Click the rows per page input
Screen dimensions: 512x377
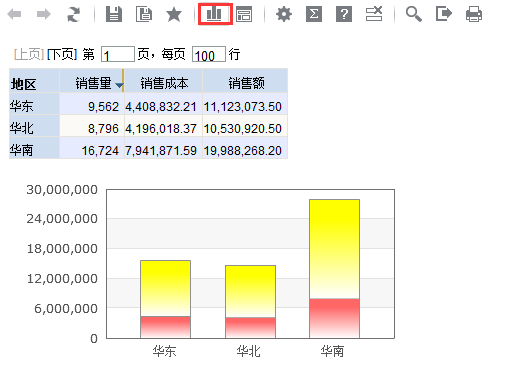point(209,54)
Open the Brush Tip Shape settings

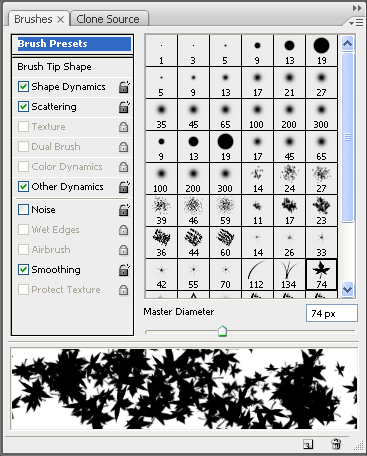[x=54, y=67]
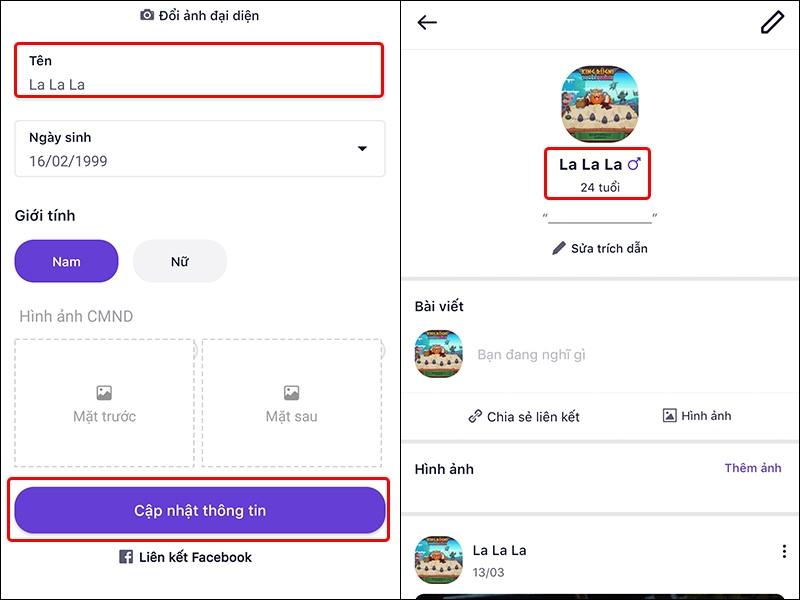Open the three-dot post options menu
800x600 pixels.
point(784,551)
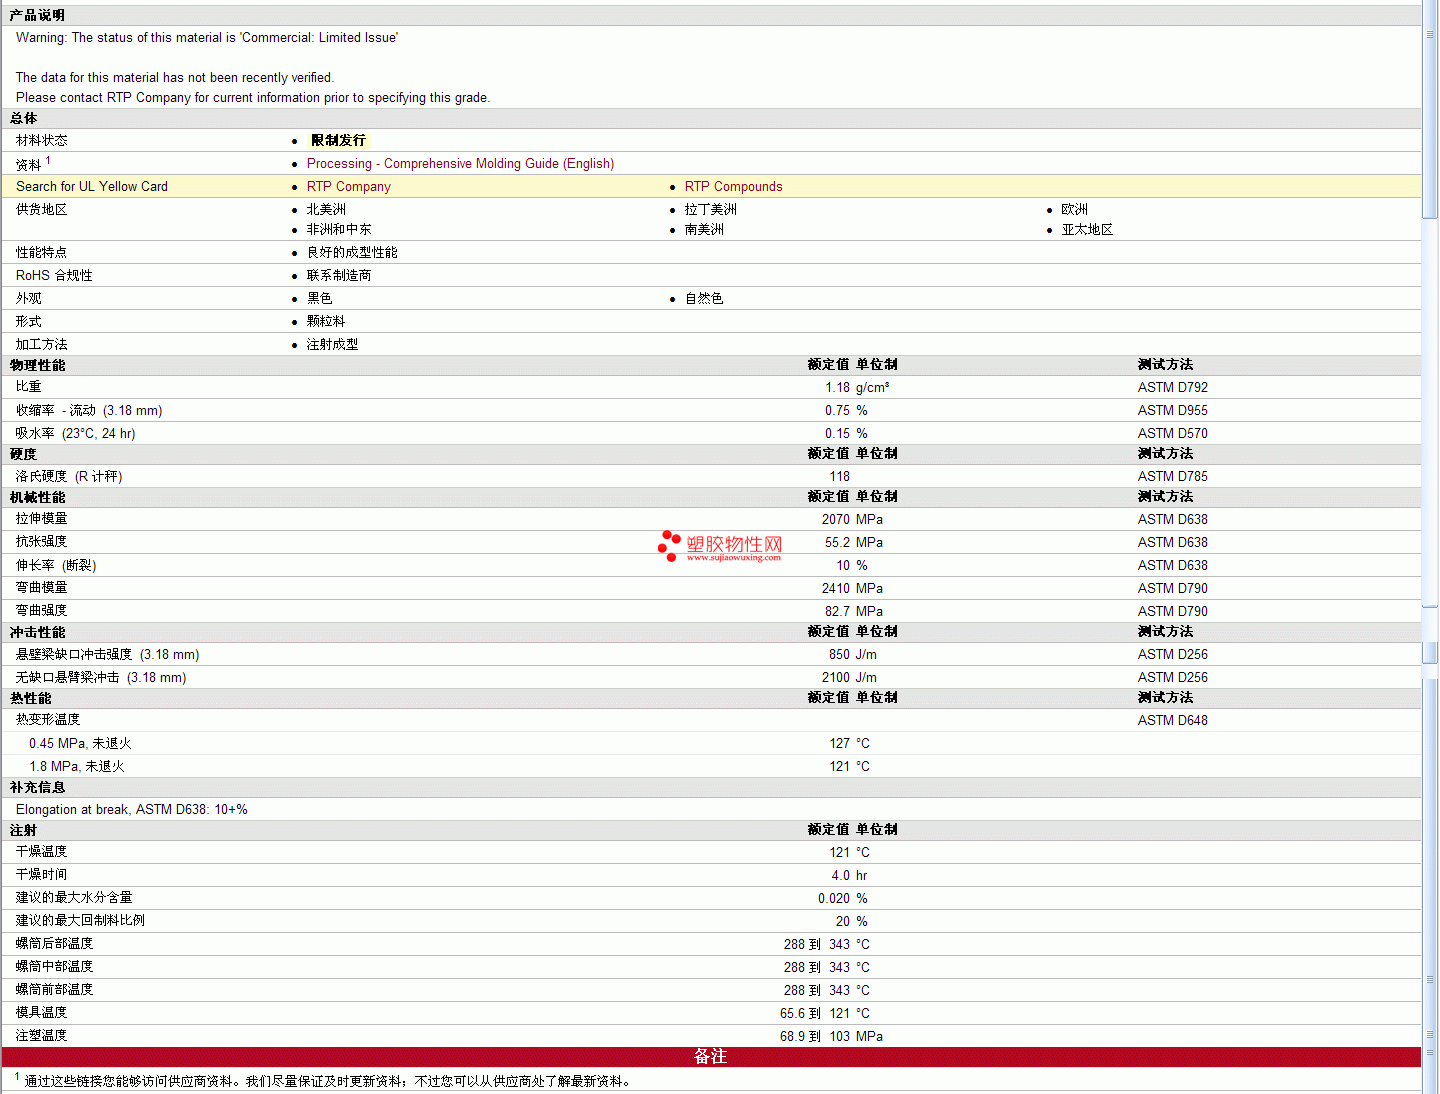The image size is (1440, 1094).
Task: Click the red 备注 header bar
Action: tap(710, 1057)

**TASK DETAILS**
Output nothing but the lines from the line with "Screen dimensions: 512x377" through the last line of the material above, please, word for word and without the pictures.

**SOLUTION TO THIS EXERCISE**
Screen dimensions: 512x377
point(209,54)
Open the Brush Tip Shape settings

[x=54, y=67]
Open the three-dot post options menu
800x600 pixels.
point(784,551)
The image size is (1440, 1094).
Task: Click the red 备注 header bar
Action: tap(710, 1057)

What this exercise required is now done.